The approval of this amendment does not, in and of itself, result in the issuance of any additional shares.
If approved, Article 6.1
of the Articles shall be revised to read as follows: “The registered share capital of the Company consists of 200 million Ordinary
Shares without par value.”
It is proposed that at the
Meeting, the following resolution be adopted:
“RESOLVED, to approve
an amendment to the Company’s Articles of Association to increase the registered share capital of the Company to 200 million Ordinary
Shares, no par value.”
The affirmative vote of at
least a majority of the voting power represented at the Meeting, in person or by proxy and voting thereon, without taking into account
abstaining votes, is required to adopt this resolution.

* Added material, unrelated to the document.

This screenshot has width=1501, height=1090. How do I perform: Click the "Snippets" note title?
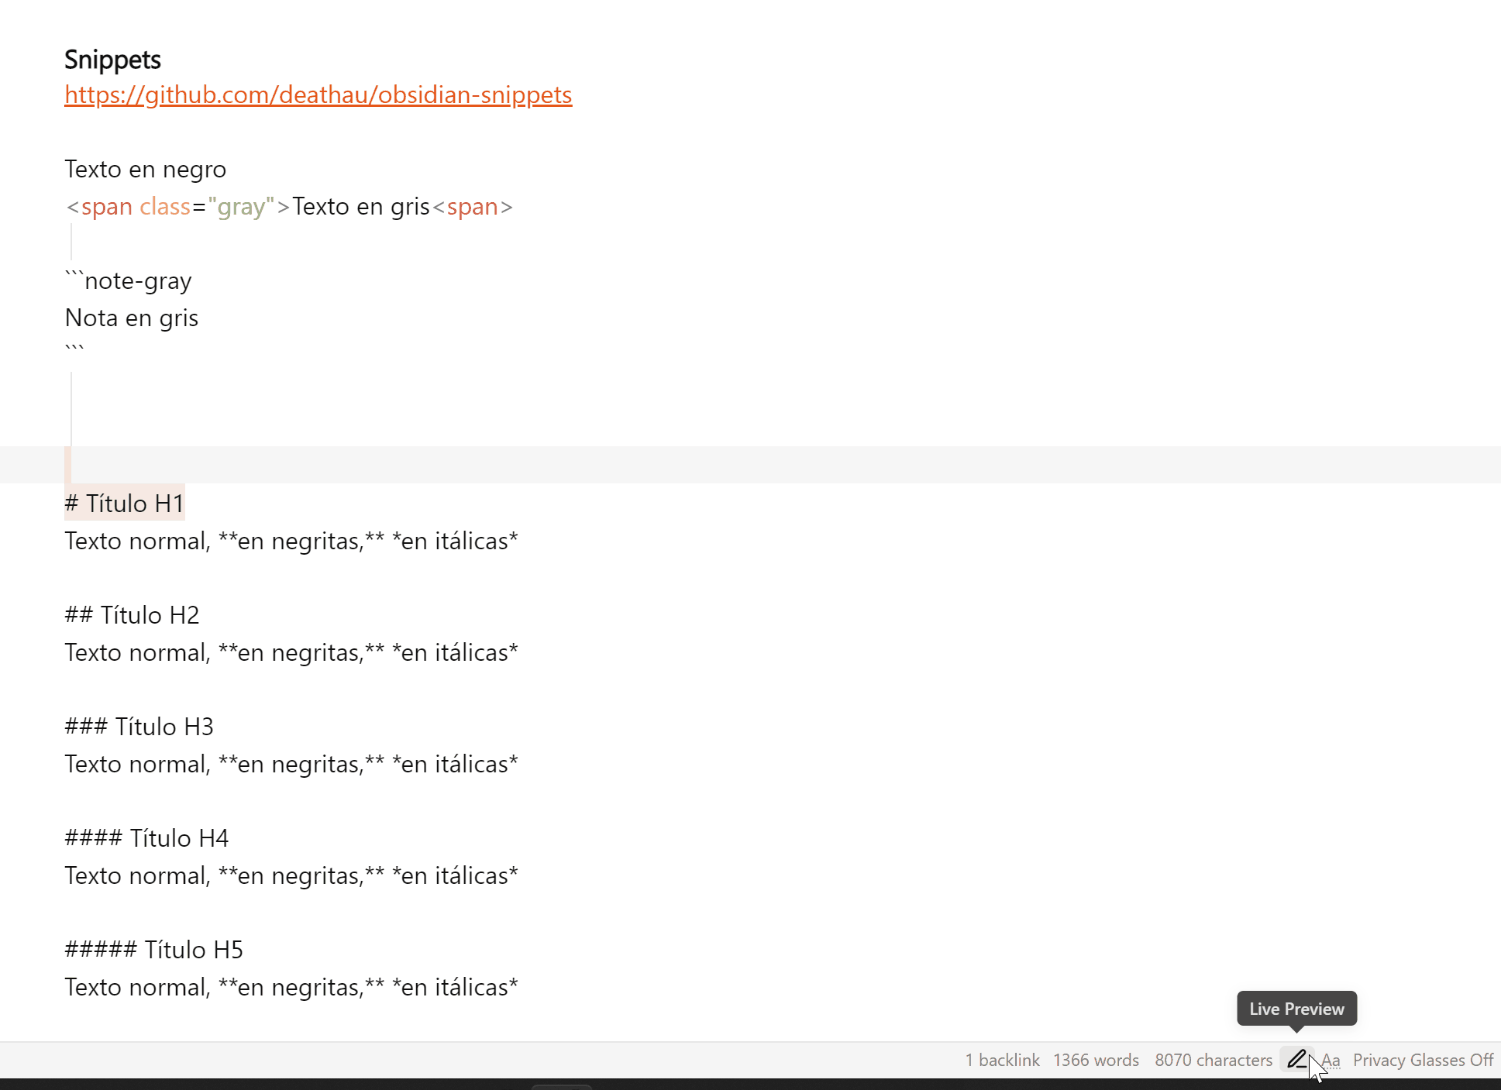click(x=112, y=59)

THE BOARD OF DIRECTORS RECOMMENDS A VOTE “FOR”
THIS PROPOSAL.
OTHER
MATTERS
Our Board does not intend
to bring any matters before the Meeting other than those specifically set forth in the Notice of Special Meeting of Shareholders and knows
of no matters to be brought before the Meeting by others. If any other matters properly come before the Meeting, it is the intention of
the persons named in the accompanying proxy to vote such proxy in accordance with their judgment and based on the recommendation of the
Board.
ADDITIONAL INFORMATION
The Company’s Annual
Report on Form 20-F for the year ended December 31, 2024, filed with the SEC on April 7, 2025, is available for viewing
and downloading on the SEC’s website at www.sec.gov as well as under the Investor Relations section of the Company’s
website at https://neurosense.investorroom.com.
The Company is subject to
the information reporting requirements of the U.S. Securities Exchange Act of 1934, as amended (the “Exchange Act”)
applicable to foreign private issuers. The Company fulfills these requirements by filing reports with the SEC. The Company’s
SEC filings are available to the public on the SEC’s website at www.sec.gov. As a foreign private issuer, the Company
is exempt from the rules under the Exchange Act related to the furnishing and content of proxy statements. The circulation of this
Proxy Statement should not be taken as an admission that the Company is subject to those proxy rules.